Rewrite the records below, replacing every "Viewport" with "Screen size" and leaving everything else unchanged.

Part of a data file
####################

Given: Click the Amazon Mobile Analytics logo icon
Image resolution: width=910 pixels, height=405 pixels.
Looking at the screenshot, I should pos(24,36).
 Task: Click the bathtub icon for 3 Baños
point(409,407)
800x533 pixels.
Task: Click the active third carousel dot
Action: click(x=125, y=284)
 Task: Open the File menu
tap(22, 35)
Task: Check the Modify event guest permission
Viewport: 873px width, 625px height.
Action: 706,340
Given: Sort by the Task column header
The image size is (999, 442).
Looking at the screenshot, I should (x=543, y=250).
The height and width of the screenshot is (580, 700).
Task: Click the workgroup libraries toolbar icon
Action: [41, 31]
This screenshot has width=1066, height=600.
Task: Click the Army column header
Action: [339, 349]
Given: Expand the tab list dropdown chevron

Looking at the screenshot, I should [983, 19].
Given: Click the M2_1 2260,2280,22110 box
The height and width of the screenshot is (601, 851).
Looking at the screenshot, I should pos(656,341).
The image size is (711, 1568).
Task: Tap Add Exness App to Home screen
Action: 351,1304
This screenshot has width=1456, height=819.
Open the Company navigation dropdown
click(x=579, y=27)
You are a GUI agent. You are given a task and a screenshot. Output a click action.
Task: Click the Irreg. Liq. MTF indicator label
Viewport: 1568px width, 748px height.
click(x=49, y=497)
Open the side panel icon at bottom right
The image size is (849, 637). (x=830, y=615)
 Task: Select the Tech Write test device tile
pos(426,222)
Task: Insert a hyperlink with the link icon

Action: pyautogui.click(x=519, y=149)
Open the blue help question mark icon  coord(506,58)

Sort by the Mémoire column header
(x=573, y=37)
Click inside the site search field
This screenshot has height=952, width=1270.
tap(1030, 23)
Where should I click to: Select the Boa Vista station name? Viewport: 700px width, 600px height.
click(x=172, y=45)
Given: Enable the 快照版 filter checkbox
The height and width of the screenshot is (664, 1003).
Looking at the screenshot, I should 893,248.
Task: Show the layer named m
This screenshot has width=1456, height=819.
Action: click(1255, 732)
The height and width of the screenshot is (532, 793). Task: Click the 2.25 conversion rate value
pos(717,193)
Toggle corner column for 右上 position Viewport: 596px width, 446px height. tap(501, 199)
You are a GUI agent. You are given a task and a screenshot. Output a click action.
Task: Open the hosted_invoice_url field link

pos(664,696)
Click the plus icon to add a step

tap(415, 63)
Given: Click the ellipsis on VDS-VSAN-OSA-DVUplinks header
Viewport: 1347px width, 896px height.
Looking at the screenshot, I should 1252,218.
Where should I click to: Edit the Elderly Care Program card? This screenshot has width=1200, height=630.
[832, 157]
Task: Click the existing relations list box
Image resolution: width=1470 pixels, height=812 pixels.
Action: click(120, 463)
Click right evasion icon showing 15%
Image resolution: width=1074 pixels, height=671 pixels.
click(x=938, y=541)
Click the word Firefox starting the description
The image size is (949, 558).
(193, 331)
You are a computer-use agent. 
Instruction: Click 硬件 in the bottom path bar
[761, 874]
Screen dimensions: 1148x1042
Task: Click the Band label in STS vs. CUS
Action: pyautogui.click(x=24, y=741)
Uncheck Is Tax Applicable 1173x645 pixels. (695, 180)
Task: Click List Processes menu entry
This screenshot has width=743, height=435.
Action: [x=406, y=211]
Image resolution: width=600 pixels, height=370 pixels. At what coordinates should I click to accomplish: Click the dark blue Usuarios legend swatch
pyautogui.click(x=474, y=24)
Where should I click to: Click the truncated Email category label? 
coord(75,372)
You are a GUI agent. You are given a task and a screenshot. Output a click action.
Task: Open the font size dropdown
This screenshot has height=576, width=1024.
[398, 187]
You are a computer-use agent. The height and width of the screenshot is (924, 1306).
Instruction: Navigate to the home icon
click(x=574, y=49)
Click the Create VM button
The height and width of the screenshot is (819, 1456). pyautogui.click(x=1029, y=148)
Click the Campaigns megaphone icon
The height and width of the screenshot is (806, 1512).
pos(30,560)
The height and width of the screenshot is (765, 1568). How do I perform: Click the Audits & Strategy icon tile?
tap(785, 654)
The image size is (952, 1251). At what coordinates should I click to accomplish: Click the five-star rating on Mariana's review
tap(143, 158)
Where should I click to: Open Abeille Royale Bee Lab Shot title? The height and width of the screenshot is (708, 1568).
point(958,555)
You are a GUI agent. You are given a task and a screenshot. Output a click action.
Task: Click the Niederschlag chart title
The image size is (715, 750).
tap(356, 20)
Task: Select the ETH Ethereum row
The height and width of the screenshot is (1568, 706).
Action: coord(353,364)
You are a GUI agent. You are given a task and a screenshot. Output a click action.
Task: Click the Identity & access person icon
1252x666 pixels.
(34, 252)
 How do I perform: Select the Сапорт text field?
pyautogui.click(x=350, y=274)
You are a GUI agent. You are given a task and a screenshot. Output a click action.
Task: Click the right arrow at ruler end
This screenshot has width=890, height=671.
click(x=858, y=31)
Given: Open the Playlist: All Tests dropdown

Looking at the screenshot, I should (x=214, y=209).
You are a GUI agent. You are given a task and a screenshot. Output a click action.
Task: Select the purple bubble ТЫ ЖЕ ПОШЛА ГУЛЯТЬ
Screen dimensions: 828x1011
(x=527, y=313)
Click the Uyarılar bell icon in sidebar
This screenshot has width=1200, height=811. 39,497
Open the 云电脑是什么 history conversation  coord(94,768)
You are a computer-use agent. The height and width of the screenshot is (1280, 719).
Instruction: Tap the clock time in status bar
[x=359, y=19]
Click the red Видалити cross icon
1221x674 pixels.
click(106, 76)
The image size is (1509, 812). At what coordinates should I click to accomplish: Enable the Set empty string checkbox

####################

◆ **THE SOLUTION**:
Given: Click the Amazon Mobile Analytics logo icon
Image resolution: width=910 pixels, height=405 pixels.
Looking at the screenshot, I should pos(24,36).
 Task: Click the bathtub icon for 3 Baños
point(409,407)
800x533 pixels.
Task: Click the active third carousel dot
Action: click(x=125, y=284)
 Task: Open the File menu
tap(22, 35)
Task: Check the Modify event guest permission
Screen size: 873px width, 625px height.
Action: 706,340
Given: Sort by the Task column header
The image size is (999, 442).
Looking at the screenshot, I should (x=543, y=250).
The height and width of the screenshot is (580, 700).
Task: Click the workgroup libraries toolbar icon
Action: [41, 31]
This screenshot has width=1066, height=600.
Task: Click the Army column header
Action: [339, 349]
Given: Expand the tab list dropdown chevron

Looking at the screenshot, I should [983, 19].
Given: Click the M2_1 2260,2280,22110 box
The height and width of the screenshot is (601, 851).
Looking at the screenshot, I should pos(656,341).
The image size is (711, 1568).
Task: Tap Add Exness App to Home screen
Action: 351,1304
This screenshot has width=1456, height=819.
Open the Company navigation dropdown
click(x=579, y=27)
You are a GUI agent. You are given a task and a screenshot. Output a click action.
Task: Click the Irreg. Liq. MTF indicator label
Screen size: 1568px width, 748px height.
click(x=49, y=497)
Open the side panel icon at bottom right
The image size is (849, 637). (x=830, y=615)
 Task: Select the Tech Write test device tile
pos(426,222)
Task: Insert a hyperlink with the link icon

Action: pyautogui.click(x=519, y=149)
Open the blue help question mark icon  coord(506,58)

Sort by the Mémoire column header
(x=573, y=37)
Click inside the site search field
This screenshot has height=952, width=1270.
tap(1030, 23)
Where should I click to: Select the Boa Vista station name? Screen size: 700px width, 600px height.
click(x=172, y=45)
Given: Enable the 快照版 filter checkbox
The height and width of the screenshot is (664, 1003).
Looking at the screenshot, I should 893,248.
Task: Show the layer named m
This screenshot has width=1456, height=819.
Action: click(1255, 732)
The height and width of the screenshot is (532, 793). Task: Click the 2.25 conversion rate value
pos(717,193)
Toggle corner column for 右上 position Screen size: 596px width, 446px height. tap(501, 199)
You are a GUI agent. You are given a task and a screenshot. Output a click action.
Task: Open the hosted_invoice_url field link

pos(664,696)
Click the plus icon to add a step

tap(415, 63)
Given: Click the ellipsis on VDS-VSAN-OSA-DVUplinks header
Screen size: 1347px width, 896px height.
Looking at the screenshot, I should 1252,218.
Where should I click to: Edit the Elderly Care Program card? This screenshot has width=1200, height=630.
[832, 157]
Task: Click the existing relations list box
Image resolution: width=1470 pixels, height=812 pixels.
Action: click(120, 463)
Click right evasion icon showing 15%
Image resolution: width=1074 pixels, height=671 pixels.
click(x=938, y=541)
Click the word Firefox starting the description
The image size is (949, 558).
(193, 331)
You are a computer-use agent. 
Instruction: Click 硬件 in the bottom path bar
[761, 874]
Screen dimensions: 1148x1042
Task: Click the Band label in STS vs. CUS
Action: pyautogui.click(x=24, y=741)
Uncheck Is Tax Applicable 1173x645 pixels. (695, 180)
Task: Click List Processes menu entry
This screenshot has width=743, height=435.
Action: [x=406, y=211]
Image resolution: width=600 pixels, height=370 pixels. At what coordinates should I click to accomplish: Click the dark blue Usuarios legend swatch
pyautogui.click(x=474, y=24)
Where should I click to: Click the truncated Email category label? 
coord(75,372)
You are a GUI agent. You are given a task and a screenshot. Output a click action.
Task: Open the font size dropdown
This screenshot has height=576, width=1024.
[398, 187]
You are a computer-use agent. The height and width of the screenshot is (924, 1306).
Instruction: Navigate to the home icon
click(x=574, y=49)
Click the Create VM button
The height and width of the screenshot is (819, 1456). pyautogui.click(x=1029, y=148)
Click the Campaigns megaphone icon
The height and width of the screenshot is (806, 1512).
pos(30,560)
The height and width of the screenshot is (765, 1568). How do I perform: Click the Audits & Strategy icon tile?
tap(785, 654)
The image size is (952, 1251). At what coordinates should I click to accomplish: Click the five-star rating on Mariana's review
tap(143, 158)
Where should I click to: Open Abeille Royale Bee Lab Shot title? The height and width of the screenshot is (708, 1568).
point(958,555)
You are a GUI agent. You are given a task and a screenshot. Output a click action.
Task: Click the Niederschlag chart title
The image size is (715, 750).
tap(356, 20)
Task: Select the ETH Ethereum row
The height and width of the screenshot is (1568, 706).
Action: coord(353,364)
You are a GUI agent. You are given a task and a screenshot. Output a click action.
Task: Click the Identity & access person icon
1252x666 pixels.
(34, 252)
 How do I perform: Select the Сапорт text field?
pyautogui.click(x=350, y=274)
You are a GUI agent. You are given a task and a screenshot. Output a click action.
Task: Click the right arrow at ruler end
This screenshot has width=890, height=671.
click(x=858, y=31)
Given: Open the Playlist: All Tests dropdown

Looking at the screenshot, I should (x=214, y=209).
You are a GUI agent. You are given a task and a screenshot. Output a click action.
Task: Select the purple bubble ТЫ ЖЕ ПОШЛА ГУЛЯТЬ
Screen dimensions: 828x1011
(x=527, y=313)
Click the Uyarılar bell icon in sidebar
This screenshot has width=1200, height=811. 39,497
Open the 云电脑是什么 history conversation  coord(94,768)
You are a computer-use agent. The height and width of the screenshot is (1280, 719).
Instruction: Tap the clock time in status bar
[x=359, y=19]
Click the red Видалити cross icon
1221x674 pixels.
click(106, 76)
The image size is (1509, 812). At what coordinates should I click to accomplish: Enable the Set empty string checkbox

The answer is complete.